Written instruction:
Please return the passage of the body-decoration text starting at "Since time immemorial, people" and ending at "of the day.", copied word for word.

Source excerpt:
Regarding drawing on your arm when you're a lizard (JAN 2022)

Since time immemorial, people have wanted to draw. And ever since the first middle-schooler picked up a pen, people have wanted to draw on themselves.

For creatures with soft, dye-agnostic skins such as humans, decoration can be as easy as doodling with graphite or a plant dye, or as in-depth as applying tattoo ink under the skin. Depending on the method of application, marks can last till death and beyond, or may be washed off at the end of the day.

For those with scale and chitin looking for long-term decoration, things can be a bit different. Tattooing equipment can get expenisve fast when it has to be designed to penetrate materials that are purposefully difficult to penetrate. For those who shed, tattoos may also be lost or damaged during sheddings. Markers and dyes are much more common solutions. A humble Sharkey marker will apply well to scale, but will come away with some time. For the very short term, dry-erase markers are an excellent option. And there are specially designed markers that last for a long while, even on chitin.

Those with fur may face a greater challenge, as tattoos done with normal ink do not show up through most fur. Reizopigment, on the other hand, shines through like a beacon. Fur and hair dye are certainly an option, but the marks may lose their shape as the hairs continue to grow. Careful trimming can create some truly lovely effects, especially for those with brindle coats. This can also be incredibly high-maintainance depending on the size of the patch and the amount of detail needed. Scarring is an option for more long-term marks, but it is hard to reverse and generally not considered a good idea.

On musical instruments played by furries (MAY 2022)

Data provided:

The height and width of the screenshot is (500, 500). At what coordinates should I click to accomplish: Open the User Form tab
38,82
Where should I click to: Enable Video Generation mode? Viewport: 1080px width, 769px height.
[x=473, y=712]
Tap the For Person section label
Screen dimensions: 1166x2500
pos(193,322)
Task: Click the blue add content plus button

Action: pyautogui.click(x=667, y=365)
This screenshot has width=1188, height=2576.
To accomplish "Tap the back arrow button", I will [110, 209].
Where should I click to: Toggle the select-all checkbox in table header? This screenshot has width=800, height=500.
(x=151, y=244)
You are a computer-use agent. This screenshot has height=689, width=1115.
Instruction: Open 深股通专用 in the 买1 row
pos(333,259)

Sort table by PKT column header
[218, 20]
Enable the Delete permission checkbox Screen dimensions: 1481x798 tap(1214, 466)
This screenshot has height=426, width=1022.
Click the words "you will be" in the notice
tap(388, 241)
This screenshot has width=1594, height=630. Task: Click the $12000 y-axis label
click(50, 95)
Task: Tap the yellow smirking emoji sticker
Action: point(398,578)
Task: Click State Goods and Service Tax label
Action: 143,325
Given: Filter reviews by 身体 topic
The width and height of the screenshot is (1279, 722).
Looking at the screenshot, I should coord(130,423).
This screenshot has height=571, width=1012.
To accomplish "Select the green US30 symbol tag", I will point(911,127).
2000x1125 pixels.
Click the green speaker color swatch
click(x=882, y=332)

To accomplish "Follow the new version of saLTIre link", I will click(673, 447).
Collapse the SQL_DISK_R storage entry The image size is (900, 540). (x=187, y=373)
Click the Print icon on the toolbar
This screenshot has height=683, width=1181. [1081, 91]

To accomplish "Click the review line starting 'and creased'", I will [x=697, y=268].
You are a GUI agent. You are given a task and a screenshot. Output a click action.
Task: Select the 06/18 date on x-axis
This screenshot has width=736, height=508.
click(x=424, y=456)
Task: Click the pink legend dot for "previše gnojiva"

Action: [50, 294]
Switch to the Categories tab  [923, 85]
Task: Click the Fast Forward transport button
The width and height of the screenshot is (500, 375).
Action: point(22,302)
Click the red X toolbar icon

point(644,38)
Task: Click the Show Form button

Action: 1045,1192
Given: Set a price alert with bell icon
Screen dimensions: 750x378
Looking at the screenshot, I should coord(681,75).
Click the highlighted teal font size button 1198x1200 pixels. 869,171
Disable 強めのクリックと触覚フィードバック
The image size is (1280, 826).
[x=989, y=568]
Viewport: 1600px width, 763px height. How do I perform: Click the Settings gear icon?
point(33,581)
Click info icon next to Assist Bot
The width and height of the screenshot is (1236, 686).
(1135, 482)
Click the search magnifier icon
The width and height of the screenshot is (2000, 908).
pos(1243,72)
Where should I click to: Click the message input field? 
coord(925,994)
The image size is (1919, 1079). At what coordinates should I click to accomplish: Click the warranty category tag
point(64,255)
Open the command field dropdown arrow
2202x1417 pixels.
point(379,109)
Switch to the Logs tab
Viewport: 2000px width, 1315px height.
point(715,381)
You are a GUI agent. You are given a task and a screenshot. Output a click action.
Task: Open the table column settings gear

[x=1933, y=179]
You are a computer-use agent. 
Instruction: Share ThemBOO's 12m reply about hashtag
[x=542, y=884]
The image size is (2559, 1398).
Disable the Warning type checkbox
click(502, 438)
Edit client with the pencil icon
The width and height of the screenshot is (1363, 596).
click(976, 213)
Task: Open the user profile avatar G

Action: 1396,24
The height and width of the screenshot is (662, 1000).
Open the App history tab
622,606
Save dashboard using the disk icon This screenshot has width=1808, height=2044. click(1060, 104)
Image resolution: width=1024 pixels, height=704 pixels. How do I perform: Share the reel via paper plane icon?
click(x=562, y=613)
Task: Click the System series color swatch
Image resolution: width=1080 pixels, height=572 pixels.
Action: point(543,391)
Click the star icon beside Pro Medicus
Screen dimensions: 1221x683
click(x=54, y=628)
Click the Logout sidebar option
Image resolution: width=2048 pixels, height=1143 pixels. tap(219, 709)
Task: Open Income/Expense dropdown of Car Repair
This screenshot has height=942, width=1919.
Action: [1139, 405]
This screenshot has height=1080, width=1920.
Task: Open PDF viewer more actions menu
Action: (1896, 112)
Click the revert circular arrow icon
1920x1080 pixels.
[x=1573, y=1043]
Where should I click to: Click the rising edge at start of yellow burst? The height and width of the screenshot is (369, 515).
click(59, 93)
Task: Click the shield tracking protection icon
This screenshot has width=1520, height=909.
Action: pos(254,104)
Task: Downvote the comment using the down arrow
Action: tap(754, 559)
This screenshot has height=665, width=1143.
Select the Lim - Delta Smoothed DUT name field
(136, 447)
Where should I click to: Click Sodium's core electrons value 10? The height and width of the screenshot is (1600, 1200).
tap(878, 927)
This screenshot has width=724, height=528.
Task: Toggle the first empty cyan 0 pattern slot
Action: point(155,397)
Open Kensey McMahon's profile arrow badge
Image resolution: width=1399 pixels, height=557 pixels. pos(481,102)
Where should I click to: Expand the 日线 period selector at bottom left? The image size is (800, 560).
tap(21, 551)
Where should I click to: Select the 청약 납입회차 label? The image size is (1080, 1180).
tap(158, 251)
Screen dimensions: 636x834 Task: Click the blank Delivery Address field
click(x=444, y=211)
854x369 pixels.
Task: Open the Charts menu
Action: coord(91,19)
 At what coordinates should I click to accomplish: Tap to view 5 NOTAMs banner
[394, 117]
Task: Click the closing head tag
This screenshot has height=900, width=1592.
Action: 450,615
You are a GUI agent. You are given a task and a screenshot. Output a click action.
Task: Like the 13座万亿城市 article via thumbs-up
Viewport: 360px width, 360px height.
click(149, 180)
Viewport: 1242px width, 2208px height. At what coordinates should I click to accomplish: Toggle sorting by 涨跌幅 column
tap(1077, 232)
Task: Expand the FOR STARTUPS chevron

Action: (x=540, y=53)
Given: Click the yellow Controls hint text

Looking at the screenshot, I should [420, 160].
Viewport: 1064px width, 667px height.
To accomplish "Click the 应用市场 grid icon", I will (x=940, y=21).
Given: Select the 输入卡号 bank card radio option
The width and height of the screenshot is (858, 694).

In response:
Since time immemorial, people have wanted to draw. And ever since the first middle-schooler picked up a pen, people have wanted to draw on themselves.

For creatures with soft, dye-agnostic skins such as humans, decoration can be as easy as doodling with graphite or a plant dye, or as in-depth as applying tattoo ink under the skin. Depending on the method of application, marks can last till death and beyond, or may be washed off at the end of the day.